By Brazil Stock Guide – Hapvida (B3: HAPV3) faced one of its steepest single-day sell-offs on Thursday, with shares dropping more than 40% after the company reported a margin-hit third quarter and acknowledged operational missteps. In a call dominated by analyst pressure, CEO Jorge Pinheiro and CFO Lucas Adib defended the company’s verticalization model, arguing that the strategy remains solid despite a temporary spike in medical loss ratios and slow dilution of newly opened units.
Pinheiro said the quarter “came in tougher than expected,” citing stronger winter seasonality, viral outbreaks and the concentrated opening of seven hospitals and 25 outpatient units this year. Adib added that “the result was not good,” but stressed that the numbers reflect a transition phase, not a structural flaw. Both framed the period as “the cost of maturing the network.”
The company posted cash MLR of 75.2%, adjusted recurring EBITDA of R$613 million, free cash flow of –R$52 million and net revenue of R$7.78 billion. Beneficiary growth was modest, and the firm lost 24,000 members in Greater São Paulo, its most competitive region.
Executives Anchor Discussion as Q&A Pressure Builds
The Q&A brought some of the sharpest questioning the company has faced in recent quarters. Samuel Alves, from BTG Pactual, pressed on the spike in contingencies and Hapvida’s decision to clear its entire public-system reimbursement backlog in a single quarter. Adib said the company chose a “full clean-up” to remove uncertainty from future periods. “We preferred to solve it now,” he said, adding that increasing occupancy in new units should gradually ease financial pressure.

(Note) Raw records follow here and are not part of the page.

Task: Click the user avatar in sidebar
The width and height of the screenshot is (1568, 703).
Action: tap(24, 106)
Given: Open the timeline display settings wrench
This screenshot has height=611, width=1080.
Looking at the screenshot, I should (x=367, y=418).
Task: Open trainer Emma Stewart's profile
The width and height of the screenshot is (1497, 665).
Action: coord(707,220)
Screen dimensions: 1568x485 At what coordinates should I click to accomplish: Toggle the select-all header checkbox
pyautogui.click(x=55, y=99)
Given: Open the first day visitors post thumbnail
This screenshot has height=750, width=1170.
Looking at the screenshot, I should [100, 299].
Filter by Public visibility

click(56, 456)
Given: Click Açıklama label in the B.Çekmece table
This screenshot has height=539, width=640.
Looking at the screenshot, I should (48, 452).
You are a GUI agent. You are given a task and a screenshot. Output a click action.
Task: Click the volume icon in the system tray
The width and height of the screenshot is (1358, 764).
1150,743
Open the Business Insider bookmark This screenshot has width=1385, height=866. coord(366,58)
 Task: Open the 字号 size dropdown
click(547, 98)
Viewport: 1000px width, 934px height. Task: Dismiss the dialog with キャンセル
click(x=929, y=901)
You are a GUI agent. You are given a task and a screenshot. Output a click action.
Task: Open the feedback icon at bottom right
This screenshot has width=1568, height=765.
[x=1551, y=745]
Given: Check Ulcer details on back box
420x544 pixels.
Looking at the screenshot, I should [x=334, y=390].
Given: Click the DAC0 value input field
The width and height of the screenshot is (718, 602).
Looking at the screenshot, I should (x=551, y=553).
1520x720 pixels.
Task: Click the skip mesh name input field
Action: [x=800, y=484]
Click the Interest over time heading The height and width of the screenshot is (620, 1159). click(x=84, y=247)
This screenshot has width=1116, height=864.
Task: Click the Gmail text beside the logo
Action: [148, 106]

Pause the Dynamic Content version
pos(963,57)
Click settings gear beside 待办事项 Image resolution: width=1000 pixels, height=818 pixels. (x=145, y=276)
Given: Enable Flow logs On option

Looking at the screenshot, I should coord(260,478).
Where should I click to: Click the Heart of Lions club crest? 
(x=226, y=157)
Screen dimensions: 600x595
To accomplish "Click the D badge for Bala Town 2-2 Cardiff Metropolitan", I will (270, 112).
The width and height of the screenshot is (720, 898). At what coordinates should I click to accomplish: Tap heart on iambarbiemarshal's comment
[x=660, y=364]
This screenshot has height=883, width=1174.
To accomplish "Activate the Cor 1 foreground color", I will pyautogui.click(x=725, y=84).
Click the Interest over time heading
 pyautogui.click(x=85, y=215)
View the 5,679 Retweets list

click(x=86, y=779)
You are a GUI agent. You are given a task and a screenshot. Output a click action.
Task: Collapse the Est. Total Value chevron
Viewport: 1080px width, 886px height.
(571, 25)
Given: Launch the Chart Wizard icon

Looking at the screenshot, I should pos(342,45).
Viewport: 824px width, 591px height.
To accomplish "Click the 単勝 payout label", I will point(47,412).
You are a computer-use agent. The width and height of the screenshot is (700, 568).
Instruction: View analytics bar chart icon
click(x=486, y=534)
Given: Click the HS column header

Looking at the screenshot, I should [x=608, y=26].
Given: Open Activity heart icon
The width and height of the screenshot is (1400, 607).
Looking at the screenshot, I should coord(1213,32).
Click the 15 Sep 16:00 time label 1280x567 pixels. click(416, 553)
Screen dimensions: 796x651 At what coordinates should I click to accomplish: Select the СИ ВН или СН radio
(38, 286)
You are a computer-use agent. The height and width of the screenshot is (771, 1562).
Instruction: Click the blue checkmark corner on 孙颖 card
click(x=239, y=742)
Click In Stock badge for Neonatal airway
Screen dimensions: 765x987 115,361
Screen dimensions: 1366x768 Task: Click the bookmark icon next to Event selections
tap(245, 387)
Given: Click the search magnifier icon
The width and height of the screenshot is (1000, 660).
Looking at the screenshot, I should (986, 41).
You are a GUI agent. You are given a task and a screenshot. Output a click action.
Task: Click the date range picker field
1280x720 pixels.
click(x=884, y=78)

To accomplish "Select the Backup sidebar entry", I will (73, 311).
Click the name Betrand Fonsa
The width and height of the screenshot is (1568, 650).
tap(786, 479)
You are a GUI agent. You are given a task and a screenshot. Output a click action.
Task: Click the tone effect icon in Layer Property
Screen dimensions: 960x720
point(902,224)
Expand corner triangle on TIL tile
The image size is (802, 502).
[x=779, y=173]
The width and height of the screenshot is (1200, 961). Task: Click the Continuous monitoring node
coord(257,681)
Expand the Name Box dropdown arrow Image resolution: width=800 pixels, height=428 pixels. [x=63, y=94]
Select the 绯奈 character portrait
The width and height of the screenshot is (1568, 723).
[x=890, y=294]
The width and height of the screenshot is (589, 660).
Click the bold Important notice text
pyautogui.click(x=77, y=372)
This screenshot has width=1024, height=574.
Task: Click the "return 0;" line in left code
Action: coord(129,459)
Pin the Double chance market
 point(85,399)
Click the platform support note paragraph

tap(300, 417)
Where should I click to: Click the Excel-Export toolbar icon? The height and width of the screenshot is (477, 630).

Vinícius Figueiredo, from Itaú BBA, challenged management on the late signaling of the surge in utilization. Pinheiro explained that improved access and shorter emergency-room waiting times naturally led to higher usage — an expected consequence of the expanded network. Still, he acknowledged that seasonality “was stronger than we anticipated,” affecting internal projections. He said early November already shows normalizing patterns.
Citi’s Leandro Bastos questioned whether upcoming premium adjustments would offset rising fixed costs. Pinheiro reiterated that Hapvida expects average adjustments near 10% and said actuarial models “do not point to additional pricing action.” Adib added that higher commission expenses reflected internal commercial realignments and should stabilize.
Margin Recovery Dominates the Debate
Santander’s Caio Moscardini focused on churn and the timing of margin recovery. Pinheiro argued that churn is declining over longer windows, while Adib described the quarter as a transition period created by the overlap of new structures and outsourced providers. “Margin recovery will come, but at a different pace than originally planned,” he said.
The most direct challenge came from Joseph Giordano, at J.P. Morgan, who questioned whether Hapvida can rebuild profitability amid weaker copayment trends, strong competition and a slow ramp-up of costly new assets. Pinheiro defended the strategic path: “We built capacity ahead of demand. The priority now is dilution.” He highlighted that 2026 will have far fewer openings, allowing faster consolidation and efficiency gains.
Executives Reframe the Quarter as Temporary Pressure
Throughout the call, Pinheiro and Adib stressed that operational indicators already show improvement. Emergency-room volumes fell in November, regulatory complaints continued to decline and quality metrics improved. They insisted the quarter reflects “the cost of transition,” not a flaw in the verticalization strategy.
Commercial weakness in São Paulo was acknowledged. Pinheiro said system migration created friction with clients but noted that reinforced sales channels and new incentives are designed to restore momentum. were adjusted to recover momentum. “Our focus is clear: stabilize the base, grow in mature regions and dilute new capacity,” he said.